** Opening DATA TO PROCESS block **
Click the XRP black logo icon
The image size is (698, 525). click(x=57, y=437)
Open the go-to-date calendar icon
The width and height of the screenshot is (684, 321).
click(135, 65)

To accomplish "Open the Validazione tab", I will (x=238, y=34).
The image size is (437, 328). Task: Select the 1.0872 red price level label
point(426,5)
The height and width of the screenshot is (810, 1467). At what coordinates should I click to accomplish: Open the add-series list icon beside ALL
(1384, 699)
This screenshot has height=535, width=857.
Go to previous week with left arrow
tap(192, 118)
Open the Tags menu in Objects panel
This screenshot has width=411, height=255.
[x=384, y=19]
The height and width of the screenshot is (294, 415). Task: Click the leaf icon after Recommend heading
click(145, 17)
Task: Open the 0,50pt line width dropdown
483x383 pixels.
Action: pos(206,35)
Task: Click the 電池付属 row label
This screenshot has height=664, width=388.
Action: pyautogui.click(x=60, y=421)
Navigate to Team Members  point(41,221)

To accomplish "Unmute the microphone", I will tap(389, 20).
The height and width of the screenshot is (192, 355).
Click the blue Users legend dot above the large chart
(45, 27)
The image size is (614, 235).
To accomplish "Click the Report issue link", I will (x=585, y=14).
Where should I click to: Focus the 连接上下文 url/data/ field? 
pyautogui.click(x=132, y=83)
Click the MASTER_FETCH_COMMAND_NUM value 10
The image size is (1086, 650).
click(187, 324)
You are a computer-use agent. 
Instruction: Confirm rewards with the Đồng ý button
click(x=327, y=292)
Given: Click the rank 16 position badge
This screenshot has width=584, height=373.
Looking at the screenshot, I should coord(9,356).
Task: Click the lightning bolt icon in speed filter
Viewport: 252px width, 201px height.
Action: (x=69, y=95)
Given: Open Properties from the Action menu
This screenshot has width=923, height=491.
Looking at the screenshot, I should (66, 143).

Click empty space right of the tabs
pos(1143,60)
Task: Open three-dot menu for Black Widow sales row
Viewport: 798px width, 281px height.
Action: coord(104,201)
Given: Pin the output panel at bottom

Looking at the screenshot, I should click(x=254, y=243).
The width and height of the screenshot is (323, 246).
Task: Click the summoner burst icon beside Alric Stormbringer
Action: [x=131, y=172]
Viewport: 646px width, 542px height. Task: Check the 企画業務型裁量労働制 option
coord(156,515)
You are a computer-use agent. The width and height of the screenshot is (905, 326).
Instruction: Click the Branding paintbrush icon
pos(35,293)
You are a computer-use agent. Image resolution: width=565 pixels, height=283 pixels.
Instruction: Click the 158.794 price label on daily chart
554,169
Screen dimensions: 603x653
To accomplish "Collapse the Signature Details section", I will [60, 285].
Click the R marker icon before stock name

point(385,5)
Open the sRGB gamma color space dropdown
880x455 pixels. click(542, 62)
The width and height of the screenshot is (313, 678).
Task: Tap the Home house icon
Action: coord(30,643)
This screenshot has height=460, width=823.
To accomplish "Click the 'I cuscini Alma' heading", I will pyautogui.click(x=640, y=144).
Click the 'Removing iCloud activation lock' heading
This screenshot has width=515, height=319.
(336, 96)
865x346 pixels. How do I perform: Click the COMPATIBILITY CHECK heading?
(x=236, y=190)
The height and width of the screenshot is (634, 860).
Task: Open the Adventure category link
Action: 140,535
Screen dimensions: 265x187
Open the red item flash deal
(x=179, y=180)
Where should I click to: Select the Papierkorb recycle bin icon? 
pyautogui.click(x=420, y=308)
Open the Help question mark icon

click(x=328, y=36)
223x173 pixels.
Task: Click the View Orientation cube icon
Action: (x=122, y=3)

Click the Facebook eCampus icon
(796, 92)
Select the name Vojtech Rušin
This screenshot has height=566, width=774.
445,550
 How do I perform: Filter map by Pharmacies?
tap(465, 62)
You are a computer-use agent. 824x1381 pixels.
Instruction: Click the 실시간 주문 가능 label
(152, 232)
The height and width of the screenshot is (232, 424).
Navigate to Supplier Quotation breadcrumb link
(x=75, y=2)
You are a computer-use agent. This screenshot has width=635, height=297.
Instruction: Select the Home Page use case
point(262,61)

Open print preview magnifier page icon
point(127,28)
** Closing DATA TO PROCESS block **
**EXERCISE DETAILS**: Go through the listing above and return each line that includes the word "agent".

**ANSWER SPACE**:
You are a computer-use agent. 
You are a computer-use agent. The width and height of the screenshot is (905, 326).
You are a computer-use agent. Image resolution: width=565 pixels, height=283 pixels.
You are a computer-use agent. 824x1381 pixels.
You are a computer-use agent. This screenshot has width=635, height=297.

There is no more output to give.